Data items:
*-*-*
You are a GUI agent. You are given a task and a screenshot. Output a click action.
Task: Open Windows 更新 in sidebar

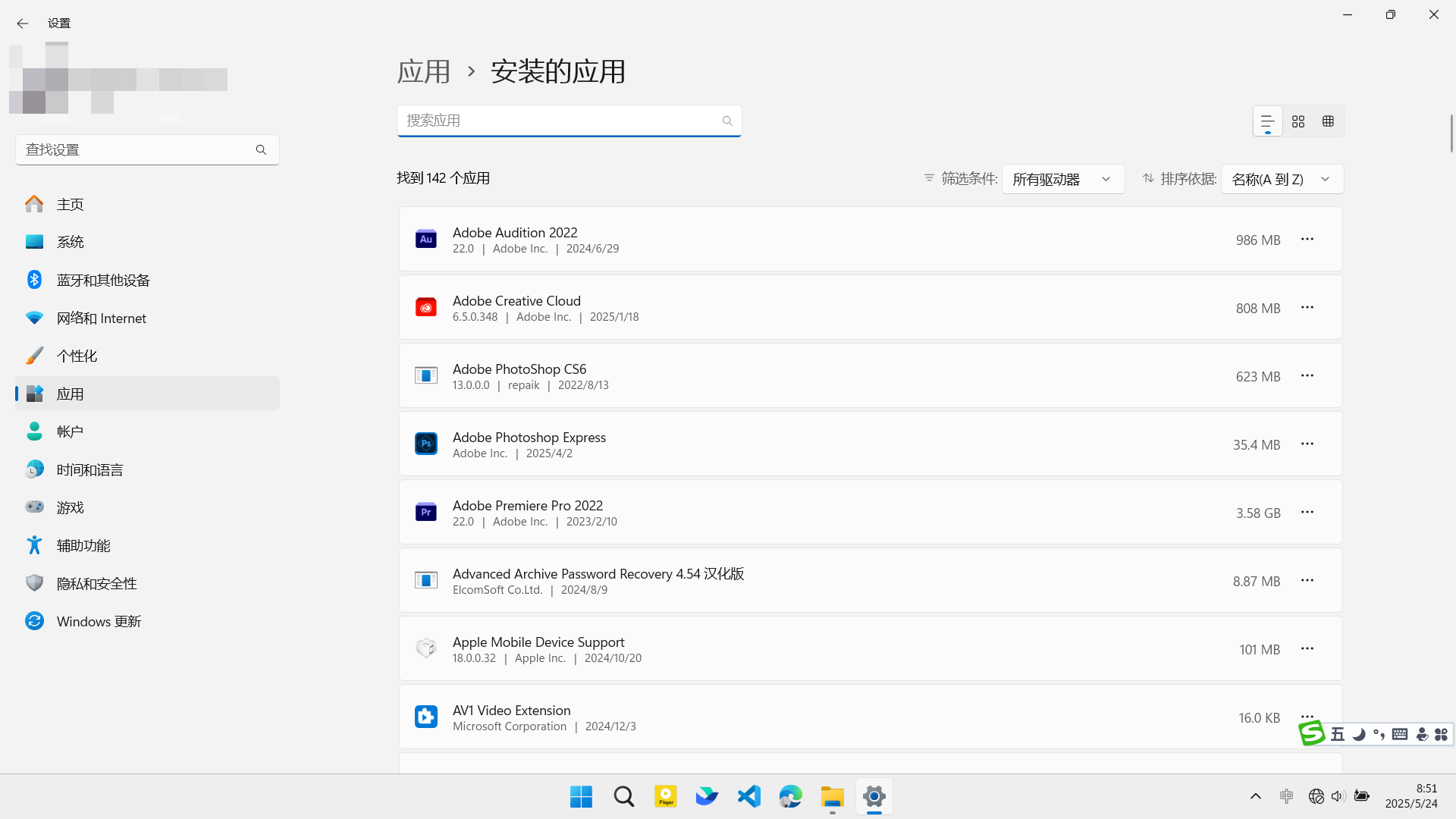(99, 622)
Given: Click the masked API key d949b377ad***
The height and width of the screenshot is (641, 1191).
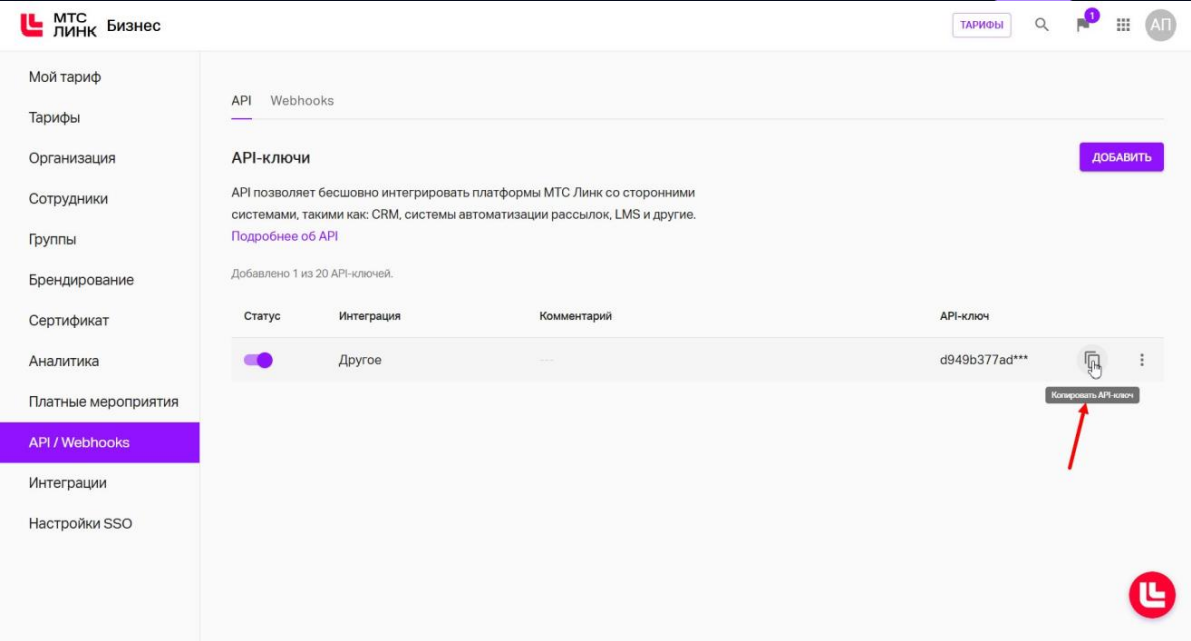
*-*-*
What you are asked to do
Can you recast every line of the records above as a Markdown table with the columns "Row" and "Line text", skipping blank lines and leaving out the pictures?

Written reply
| Row | Line text |
|---|---|
| 1 | You are a GUI agent. You are given a task and a screenshot. Output a click action. |
| 2 | Task: Open Windows 更新 in sidebar |
| 3 | (99, 622) |
| 4 | Given: Click the masked API key d949b377ad*** |
| 5 | The height and width of the screenshot is (641, 1191). |